节选:
----------

一个热备份的服务器(看24.4)通过读取预写日志记录的方式保持当前状态。如果主服务器失败,那么热备份服务器包含有所有主服务器的数据,就可以很快地把自己改变为新的主数据库服务器。这是异步的并且仅能够对整个数据库服务器做备份。

Master-Slave Replication

主从复制

A master-slave replication setup sends all data modification queries to the master server. The master server asynchronously sends data changes to the slave server. The slave can answer read-only queries while the master server is running. The slave server is ideal for data warehouse queries.
一个主从复制结构是会发送所有的数据修改查询到主服务器。主服务器负责异步地发送数据改变到从服务器。从服务器在主服务器运行的时候可以响应只读查询。从服务器对于数据仓库的查询是比较理想的。
Slony-I is an example of this type of replication, with per-table granularity, and support for multiple slaves. Because it updates the slave server asynchronously (in batches), there is possible data loss during fail over.
Slony-I是这类复制的一个例子,基于表级的颗粒度,并且支持多个slave。因为它是异步更新(批处理),在failover的时候可能会有数据丢失。

Statement-Based Replication Middleware

基于statement的复制中间件

With statement-based replication middleware, a program intercepts every SQL query and sends it to one or all servers. Each server operates independently. Read-write queries are sent to all servers, while read-only queries can be sent to just one server, allowing the read workload to be distributed.
使用基于statement的复制中间件,程序截取每一个sql查询并且把它发送到一个或者所有的服务器。每一个服务器独立操作。读/写查询被送到所有的服务器,与此同时只读查询只送到一个服务器,这样可以实现读分布。
If queries are simply broadcast unmodified, functions like random(), CURRENT_TIMESTAMP, and sequences would have different values on different servers. This is because each server operates independently, and because SQL queries are broadcast (and not actual modified rows). If this is unacceptable, either the middleware or the application must query such values from a single server and then use those values in write queries. Also, care must be taken that all transactions either commit or abort on all servers, perhaps using two-phase commit (PREPARE TRANSACTION and COMMIT PREPARED. Pgpool-II and Sequoia are examples of this type of replication.

----------

资料:
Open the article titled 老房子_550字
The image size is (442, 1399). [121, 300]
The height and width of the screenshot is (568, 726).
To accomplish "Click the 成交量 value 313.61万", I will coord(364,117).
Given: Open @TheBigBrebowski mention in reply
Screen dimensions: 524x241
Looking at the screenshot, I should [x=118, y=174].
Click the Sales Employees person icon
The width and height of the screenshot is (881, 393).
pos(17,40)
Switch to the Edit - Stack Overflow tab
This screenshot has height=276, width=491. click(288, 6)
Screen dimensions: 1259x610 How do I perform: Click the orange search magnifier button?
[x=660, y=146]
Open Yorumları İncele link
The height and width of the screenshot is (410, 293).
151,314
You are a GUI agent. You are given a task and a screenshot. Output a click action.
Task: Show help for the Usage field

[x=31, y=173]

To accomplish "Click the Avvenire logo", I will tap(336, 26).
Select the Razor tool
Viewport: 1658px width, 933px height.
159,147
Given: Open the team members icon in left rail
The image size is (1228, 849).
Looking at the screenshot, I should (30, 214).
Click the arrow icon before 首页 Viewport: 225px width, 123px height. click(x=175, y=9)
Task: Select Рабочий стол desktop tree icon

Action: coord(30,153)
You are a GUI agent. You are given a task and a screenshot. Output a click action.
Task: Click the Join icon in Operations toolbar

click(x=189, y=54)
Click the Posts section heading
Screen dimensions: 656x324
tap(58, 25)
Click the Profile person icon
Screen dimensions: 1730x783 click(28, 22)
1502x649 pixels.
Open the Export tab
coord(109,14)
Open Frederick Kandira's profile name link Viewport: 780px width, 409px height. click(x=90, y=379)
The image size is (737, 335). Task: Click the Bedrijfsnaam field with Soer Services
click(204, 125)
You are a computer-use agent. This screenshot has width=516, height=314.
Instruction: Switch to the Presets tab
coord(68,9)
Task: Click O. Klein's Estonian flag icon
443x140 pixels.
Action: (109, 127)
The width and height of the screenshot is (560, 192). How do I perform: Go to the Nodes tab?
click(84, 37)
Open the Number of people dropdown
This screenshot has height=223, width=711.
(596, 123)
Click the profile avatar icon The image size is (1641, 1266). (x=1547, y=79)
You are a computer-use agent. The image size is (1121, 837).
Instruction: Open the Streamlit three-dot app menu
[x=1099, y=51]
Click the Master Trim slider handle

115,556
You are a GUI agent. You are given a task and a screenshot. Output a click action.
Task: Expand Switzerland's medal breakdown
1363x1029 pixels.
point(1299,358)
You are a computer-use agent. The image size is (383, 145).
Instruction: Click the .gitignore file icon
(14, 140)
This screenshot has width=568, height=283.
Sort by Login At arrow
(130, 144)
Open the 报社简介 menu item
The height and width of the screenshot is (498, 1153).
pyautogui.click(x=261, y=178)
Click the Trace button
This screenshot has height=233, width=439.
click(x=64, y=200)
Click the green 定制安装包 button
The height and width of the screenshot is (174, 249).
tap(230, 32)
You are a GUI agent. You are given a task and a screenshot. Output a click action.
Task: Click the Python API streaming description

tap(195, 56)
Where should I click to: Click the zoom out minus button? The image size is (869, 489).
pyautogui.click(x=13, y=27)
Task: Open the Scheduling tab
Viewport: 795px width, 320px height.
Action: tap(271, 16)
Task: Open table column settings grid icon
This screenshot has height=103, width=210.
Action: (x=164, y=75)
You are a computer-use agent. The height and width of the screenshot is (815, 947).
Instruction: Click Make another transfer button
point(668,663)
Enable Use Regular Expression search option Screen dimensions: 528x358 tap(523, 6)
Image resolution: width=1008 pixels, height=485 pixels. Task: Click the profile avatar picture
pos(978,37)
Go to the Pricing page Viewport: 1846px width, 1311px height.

----------

任务说明:
根据关于数据库复制的节选回答下列问题:
(a) 在主从复制中,从服务器对哪类查询比较理想?
(b) Slony-I 基于什么级别的颗粒度?
(c) 使用基于statement的复制中间件时,只读查询被送到几个服务器?

完整解答:
(a) 数据仓库的查询。
(b) 表级。
(c) 一个服务器。